CA Markov Model for Land use and Land Cover modelling and prediction The Markov model is based on the theory of random processes. In this model, given the initial state
and state-transition probabilities, simulation results have nothing to do with the historical condition
before the current condition, which can be used to describe land-use changes from one period to
another. We can also use this as a basis to predict future changes. Change was found by creating a
land-use-change transition-probability matrix from periods
t to t + 1, which is the basis to predict
future land-use changes.

 S(t + 1) = Pij × S(t)

S(t + 1) denotes the state of the land-use system at times t + 1 and t, respectively. Pij is the
state-transition matrix.

CA has four basic components: Cell and cell space, cell state, neighborhood, and transition rules.

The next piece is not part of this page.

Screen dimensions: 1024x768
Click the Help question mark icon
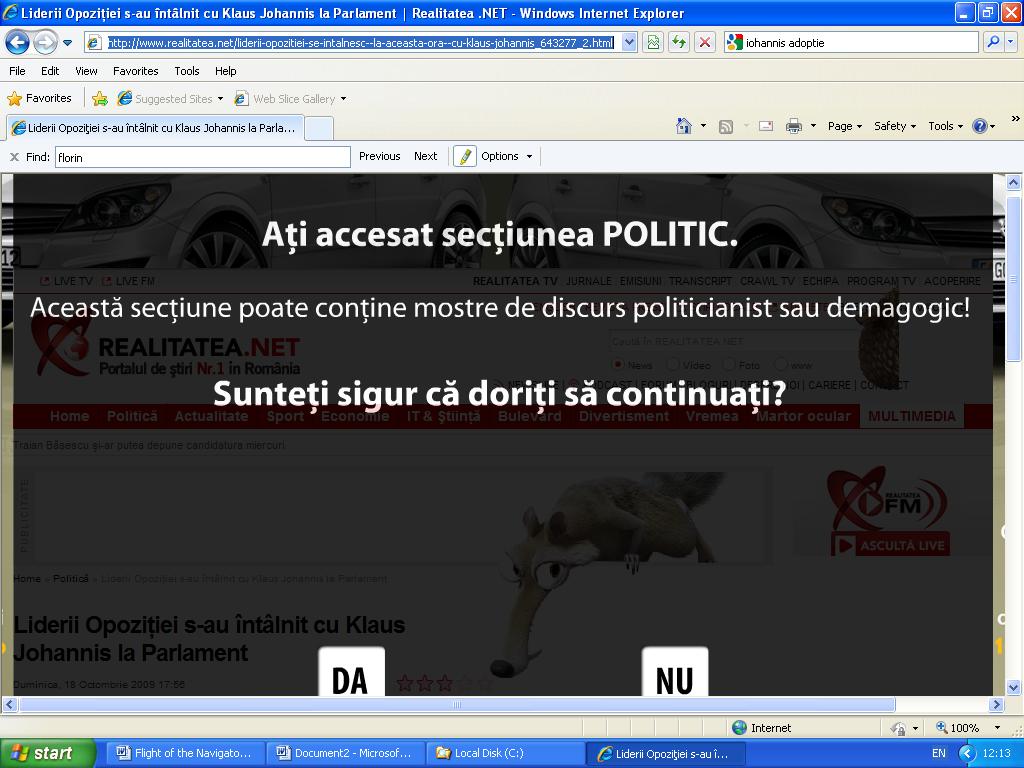[x=979, y=126]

The CA model can be expressed as follows

S(t + 1) = f(S(t), N)

In the formula, S is a state set of a finite and discrete state, t and t + 1 are different moments, N
is the neighborhood of the cell, and f is the cell-transition rule of the local space.
Usually, in order to make cellular automata better simulate a real environment, space constraint
variable
β needs to be introduced to express the topographic terrain, as well as the adaptive
constraints and restrictive constraints of the spatial-influence factors on the cells.

 S(t + 1) = f(S(t), N, β)

The separate Markov model lacks spatial knowledge and does not consider the spatial
distribution of geographic factors and land-use types, while the CA-Markov model adds spatial
features to the Markov model, uses a cellular-automata filter to create weight factors with spatial
character, and changes the state of the cells according to the state of adjacent cells and the transition rules.